Washington State University (WSU) researcher Roxanne Vandermause, PhD, RN, CARD, CCM, says to help older patients manage the wide array of drugs they take, healthcare providers need to learn how patients think about their medications. “The medication-taking perspectives of older adults with chronic conditions are poorly understood,” Vandermause notes.

Vandermause and WSU pharmacist Joshua J. Neumiller ara leading a team of researchers and community partners, including Sunwold, seeking to get a clearer picture of these perspectives.

“We’re looking at what it’s like for a patient to manage multiple medications, and, more importantly, what does it mean for the patient?” Vandermause explains.

The stakes are particularly high for patients with diabetes, asthma, heart ailments, and other chronic illnesses that can be well controlled by medication. Patients themselves largely determine when or whether they take their medications, so these individual decisions can have a profound impact on symptoms, as well as hospitalization and death rates.

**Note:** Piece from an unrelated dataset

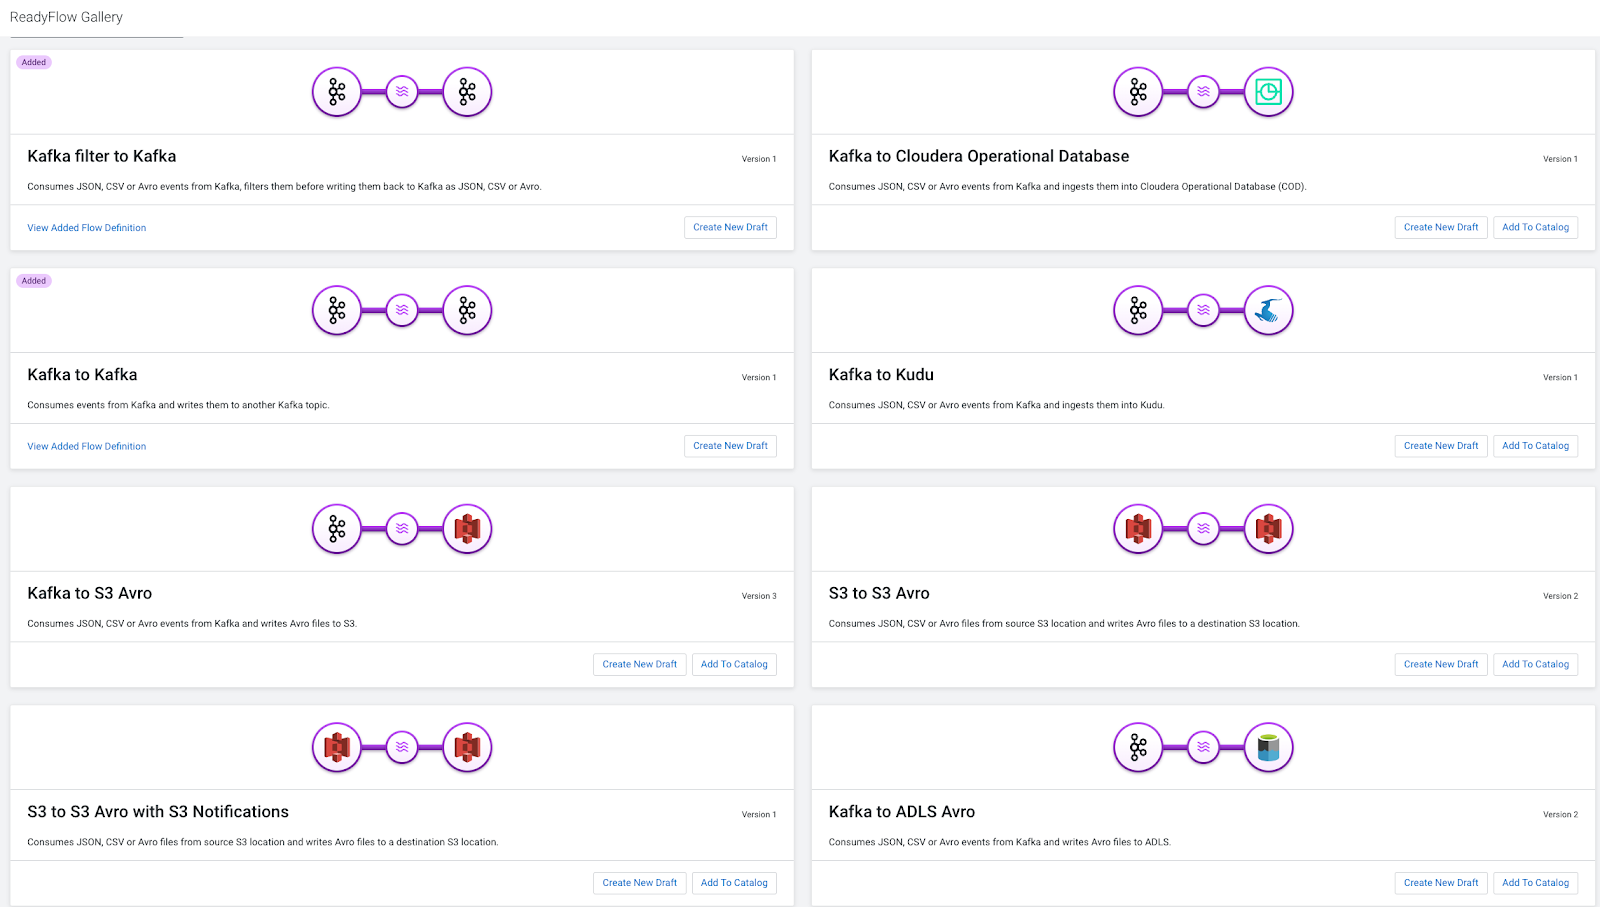
Task: Select the ReadyFlow Gallery tab heading
Action: 66,17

“Whereas doctors prescribe medications to achieve certain clinical indicators—such as keeping blood sugar levels in a healthy range—patients are struggling with everyday life,” Vandermause says.

Participants in the WSU project are patients over age 60 who have at least three chronic medical conditions and take five or more medications. To capture their thoughts and behaviors related to their medications in real time, the research team provided iPads to the study’s 30 participants.

For a month after the patients received new prescriptions, the iPads prompted them daily to answer a series of true-false or multiple-choice questions about taking their drugs. They could also make a voice recording of additional thoughts. The researchers conducted in-depth interviews with half of the patients and plan to discuss all their findings with panels of healthcare providers. Two ideas stand out from the preliminary analysis of interview results. The first is: “Who am I?” Vandermause describes this identity issue as: “The fact that I have multiple medications prescribed is something about me that I need to assimilate, adjust to, deny, or respond to in some other way.

“Some people are depressed when they look at their medication bottles, some are grateful that the drugs are saving their life, some take control by putting their medications in the plastic boxes with the days of the week, but even then, that box is something that has to be part of their everyday life,” Vandermause says.

The second idea is: “Who matters most?” The researchers were surprised by the widespread view that the doctor, not the patient, is most important in clinical interactions. Vandermause says, “How people interact with their doctor is of utmost importance, but we don’t really talk about it in the medical literature.”

When the team presented these findings at a recent meeting, many people expressed strong agreement. Vandermause reports, “They said, ‘I take a lot of medications, and that looks like me.’”

The community partners on the team also indicated that those observations rang true. Sunwold recalls, “I thought, ‘Oh, my gosh, they were just nailing it.’ Everything they’d summarized was so accurate to what you feel as a chronically ill patient. Your identity goes with your disease and the medications you take.”

Vandermause notes that Sunwold and the other community partners have been very influential in the project. For example, they tested out the iPads to make sure that they’d be easy for the study participants to use. They also helped craft the questions for the interviews and iPad diaries.

“The researchers were asking questions from a medical perspective,” Sunwold recalls. “I said, ‘Patients don’t think like this. You’ve got to change your terminology. You’ve got to put it in a patient world, not a medical world.’”

Vandermause notes that the project already has implications for the use of technology in other clinical research. The participants, even those in their 80s, had no trouble using iPad diaries. “We’re seeing this as a viable possibility for other interventions,” Vandermause says.

At a Glance

Medication-Taking Preferences & Practices of Patients with Chronic Conditions

Principal Investigator: Roxanne Vandermause, RN, CARD, CCM

Goal: Use patients’ attitudes toward medications to help doctors, nurses, and pharmacists guide people to achieve the best health.